• Objective
Rewrite all of the items below, replacing every "Screen dimensions" with "Display size" and leaving everything else as it is.

• Excerpted data
^^^^

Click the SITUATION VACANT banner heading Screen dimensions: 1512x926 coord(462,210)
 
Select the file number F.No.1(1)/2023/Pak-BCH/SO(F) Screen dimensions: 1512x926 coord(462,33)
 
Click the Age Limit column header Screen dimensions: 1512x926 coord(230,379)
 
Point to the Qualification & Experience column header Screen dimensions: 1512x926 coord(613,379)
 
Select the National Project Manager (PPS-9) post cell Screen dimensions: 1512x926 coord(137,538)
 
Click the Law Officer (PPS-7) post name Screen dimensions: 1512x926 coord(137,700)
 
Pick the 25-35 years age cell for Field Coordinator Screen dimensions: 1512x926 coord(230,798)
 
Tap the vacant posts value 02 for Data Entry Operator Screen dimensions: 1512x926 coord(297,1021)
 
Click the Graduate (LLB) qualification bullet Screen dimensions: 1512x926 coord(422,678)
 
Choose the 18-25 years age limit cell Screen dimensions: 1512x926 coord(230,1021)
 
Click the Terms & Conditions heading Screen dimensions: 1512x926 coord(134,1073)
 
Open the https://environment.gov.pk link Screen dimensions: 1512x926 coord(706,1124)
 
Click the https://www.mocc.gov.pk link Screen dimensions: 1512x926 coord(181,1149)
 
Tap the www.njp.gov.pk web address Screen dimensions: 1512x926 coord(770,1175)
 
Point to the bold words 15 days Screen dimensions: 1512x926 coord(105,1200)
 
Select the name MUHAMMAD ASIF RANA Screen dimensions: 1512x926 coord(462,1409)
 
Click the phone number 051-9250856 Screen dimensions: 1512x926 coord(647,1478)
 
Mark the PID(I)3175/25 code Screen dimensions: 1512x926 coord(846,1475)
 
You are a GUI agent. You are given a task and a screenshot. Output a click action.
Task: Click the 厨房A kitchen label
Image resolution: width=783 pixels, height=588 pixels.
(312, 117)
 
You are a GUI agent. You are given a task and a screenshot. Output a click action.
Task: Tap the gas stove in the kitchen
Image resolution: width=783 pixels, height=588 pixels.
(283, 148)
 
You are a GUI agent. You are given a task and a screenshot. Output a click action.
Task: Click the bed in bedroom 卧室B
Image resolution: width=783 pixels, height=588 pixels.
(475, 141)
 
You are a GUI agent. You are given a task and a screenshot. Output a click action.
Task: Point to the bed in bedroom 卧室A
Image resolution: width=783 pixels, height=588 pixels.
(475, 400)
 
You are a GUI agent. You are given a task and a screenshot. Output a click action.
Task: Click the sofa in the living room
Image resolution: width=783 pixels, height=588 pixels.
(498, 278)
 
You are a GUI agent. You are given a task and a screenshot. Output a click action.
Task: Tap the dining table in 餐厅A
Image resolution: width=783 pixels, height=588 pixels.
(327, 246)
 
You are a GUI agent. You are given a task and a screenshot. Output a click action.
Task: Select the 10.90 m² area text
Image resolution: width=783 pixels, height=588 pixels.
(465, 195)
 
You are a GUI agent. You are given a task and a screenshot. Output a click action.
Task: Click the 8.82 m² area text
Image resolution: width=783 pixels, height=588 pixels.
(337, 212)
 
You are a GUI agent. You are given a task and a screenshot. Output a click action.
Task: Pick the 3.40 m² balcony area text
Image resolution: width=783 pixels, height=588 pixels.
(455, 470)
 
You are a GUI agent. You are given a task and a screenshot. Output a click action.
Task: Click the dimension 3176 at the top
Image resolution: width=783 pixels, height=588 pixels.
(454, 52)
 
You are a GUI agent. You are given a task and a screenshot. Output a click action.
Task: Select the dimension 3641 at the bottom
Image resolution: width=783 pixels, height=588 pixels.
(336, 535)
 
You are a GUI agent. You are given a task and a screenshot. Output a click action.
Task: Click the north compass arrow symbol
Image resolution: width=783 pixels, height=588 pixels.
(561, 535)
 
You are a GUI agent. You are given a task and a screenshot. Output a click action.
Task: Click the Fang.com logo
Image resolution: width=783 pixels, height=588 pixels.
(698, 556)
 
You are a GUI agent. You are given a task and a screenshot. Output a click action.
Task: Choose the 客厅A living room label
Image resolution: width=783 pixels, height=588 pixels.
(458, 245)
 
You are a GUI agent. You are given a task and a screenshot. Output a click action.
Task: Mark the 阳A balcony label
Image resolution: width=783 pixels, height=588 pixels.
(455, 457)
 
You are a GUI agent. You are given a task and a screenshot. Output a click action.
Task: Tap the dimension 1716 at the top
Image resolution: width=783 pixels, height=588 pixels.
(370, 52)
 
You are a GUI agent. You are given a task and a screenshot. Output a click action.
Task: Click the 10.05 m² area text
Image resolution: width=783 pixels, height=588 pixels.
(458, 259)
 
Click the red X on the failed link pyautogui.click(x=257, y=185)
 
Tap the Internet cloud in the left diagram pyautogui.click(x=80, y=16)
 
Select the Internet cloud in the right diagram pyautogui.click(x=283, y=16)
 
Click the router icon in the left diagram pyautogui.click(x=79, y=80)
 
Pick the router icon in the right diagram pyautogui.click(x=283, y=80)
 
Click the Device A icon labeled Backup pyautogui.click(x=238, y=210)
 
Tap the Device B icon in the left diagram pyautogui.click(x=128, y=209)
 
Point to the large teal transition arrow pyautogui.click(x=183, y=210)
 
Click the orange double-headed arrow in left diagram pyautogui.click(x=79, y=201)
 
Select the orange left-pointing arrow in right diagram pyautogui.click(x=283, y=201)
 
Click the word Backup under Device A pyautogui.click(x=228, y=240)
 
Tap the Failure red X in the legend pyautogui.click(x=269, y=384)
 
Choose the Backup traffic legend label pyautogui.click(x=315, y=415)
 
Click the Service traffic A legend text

^^^^

• The reply
Click the SITUATION VACANT banner heading Display size: 1512x926 coord(462,210)
 
Select the file number F.No.1(1)/2023/Pak-BCH/SO(F) Display size: 1512x926 coord(462,33)
 
Click the Age Limit column header Display size: 1512x926 coord(230,379)
 
Point to the Qualification & Experience column header Display size: 1512x926 coord(613,379)
 
Select the National Project Manager (PPS-9) post cell Display size: 1512x926 coord(137,538)
 
Click the Law Officer (PPS-7) post name Display size: 1512x926 coord(137,700)
 
Pick the 25-35 years age cell for Field Coordinator Display size: 1512x926 coord(230,798)
 
Tap the vacant posts value 02 for Data Entry Operator Display size: 1512x926 coord(297,1021)
 
Click the Graduate (LLB) qualification bullet Display size: 1512x926 coord(422,678)
 
Choose the 18-25 years age limit cell Display size: 1512x926 coord(230,1021)
 
Click the Terms & Conditions heading Display size: 1512x926 coord(134,1073)
 
Open the https://environment.gov.pk link Display size: 1512x926 coord(706,1124)
 
Click the https://www.mocc.gov.pk link Display size: 1512x926 coord(181,1149)
 
Tap the www.njp.gov.pk web address Display size: 1512x926 coord(770,1175)
 
Point to the bold words 15 days Display size: 1512x926 coord(105,1200)
 
Select the name MUHAMMAD ASIF RANA Display size: 1512x926 coord(462,1409)
 
Click the phone number 051-9250856 Display size: 1512x926 coord(647,1478)
 
Mark the PID(I)3175/25 code Display size: 1512x926 coord(846,1475)
 
You are a GUI agent. You are given a task and a screenshot. Output a click action.
Task: Click the 厨房A kitchen label
Image resolution: width=783 pixels, height=588 pixels.
(312, 117)
 
You are a GUI agent. You are given a task and a screenshot. Output a click action.
Task: Tap the gas stove in the kitchen
Image resolution: width=783 pixels, height=588 pixels.
(283, 148)
 
You are a GUI agent. You are given a task and a screenshot. Output a click action.
Task: Click the bed in bedroom 卧室B
Image resolution: width=783 pixels, height=588 pixels.
(475, 141)
 
You are a GUI agent. You are given a task and a screenshot. Output a click action.
Task: Point to the bed in bedroom 卧室A
Image resolution: width=783 pixels, height=588 pixels.
(475, 400)
 
You are a GUI agent. You are given a task and a screenshot. Output a click action.
Task: Click the sofa in the living room
Image resolution: width=783 pixels, height=588 pixels.
(498, 278)
 
You are a GUI agent. You are given a task and a screenshot. Output a click action.
Task: Tap the dining table in 餐厅A
Image resolution: width=783 pixels, height=588 pixels.
(327, 246)
 
You are a GUI agent. You are given a task and a screenshot. Output a click action.
Task: Select the 10.90 m² area text
Image resolution: width=783 pixels, height=588 pixels.
(465, 195)
 
You are a GUI agent. You are given a task and a screenshot. Output a click action.
Task: Click the 8.82 m² area text
Image resolution: width=783 pixels, height=588 pixels.
(337, 212)
 
You are a GUI agent. You are given a task and a screenshot. Output a click action.
Task: Pick the 3.40 m² balcony area text
Image resolution: width=783 pixels, height=588 pixels.
(455, 470)
 
You are a GUI agent. You are given a task and a screenshot. Output a click action.
Task: Click the dimension 3176 at the top
Image resolution: width=783 pixels, height=588 pixels.
(454, 52)
 
You are a GUI agent. You are given a task and a screenshot. Output a click action.
Task: Select the dimension 3641 at the bottom
Image resolution: width=783 pixels, height=588 pixels.
(336, 535)
 
You are a GUI agent. You are given a task and a screenshot. Output a click action.
Task: Click the north compass arrow symbol
Image resolution: width=783 pixels, height=588 pixels.
(561, 535)
 
You are a GUI agent. You are given a task and a screenshot. Output a click action.
Task: Click the Fang.com logo
Image resolution: width=783 pixels, height=588 pixels.
(698, 556)
 
You are a GUI agent. You are given a task and a screenshot. Output a click action.
Task: Choose the 客厅A living room label
Image resolution: width=783 pixels, height=588 pixels.
(458, 245)
 
You are a GUI agent. You are given a task and a screenshot. Output a click action.
Task: Mark the 阳A balcony label
Image resolution: width=783 pixels, height=588 pixels.
(455, 457)
 
You are a GUI agent. You are given a task and a screenshot. Output a click action.
Task: Tap the dimension 1716 at the top
Image resolution: width=783 pixels, height=588 pixels.
(370, 52)
 
You are a GUI agent. You are given a task and a screenshot. Output a click action.
Task: Click the 10.05 m² area text
Image resolution: width=783 pixels, height=588 pixels.
(458, 259)
 
Click the red X on the failed link pyautogui.click(x=257, y=185)
 
Tap the Internet cloud in the left diagram pyautogui.click(x=80, y=16)
 
Select the Internet cloud in the right diagram pyautogui.click(x=283, y=16)
 
Click the router icon in the left diagram pyautogui.click(x=79, y=80)
 
Pick the router icon in the right diagram pyautogui.click(x=283, y=80)
 
Click the Device A icon labeled Backup pyautogui.click(x=238, y=210)
 
Tap the Device B icon in the left diagram pyautogui.click(x=128, y=209)
 
Point to the large teal transition arrow pyautogui.click(x=183, y=210)
 
Click the orange double-headed arrow in left diagram pyautogui.click(x=79, y=201)
 
Select the orange left-pointing arrow in right diagram pyautogui.click(x=283, y=201)
 
Click the word Backup under Device A pyautogui.click(x=228, y=240)
 
Tap the Failure red X in the legend pyautogui.click(x=269, y=384)
 
Choose the Backup traffic legend label pyautogui.click(x=315, y=415)
 
Click the Service traffic A legend text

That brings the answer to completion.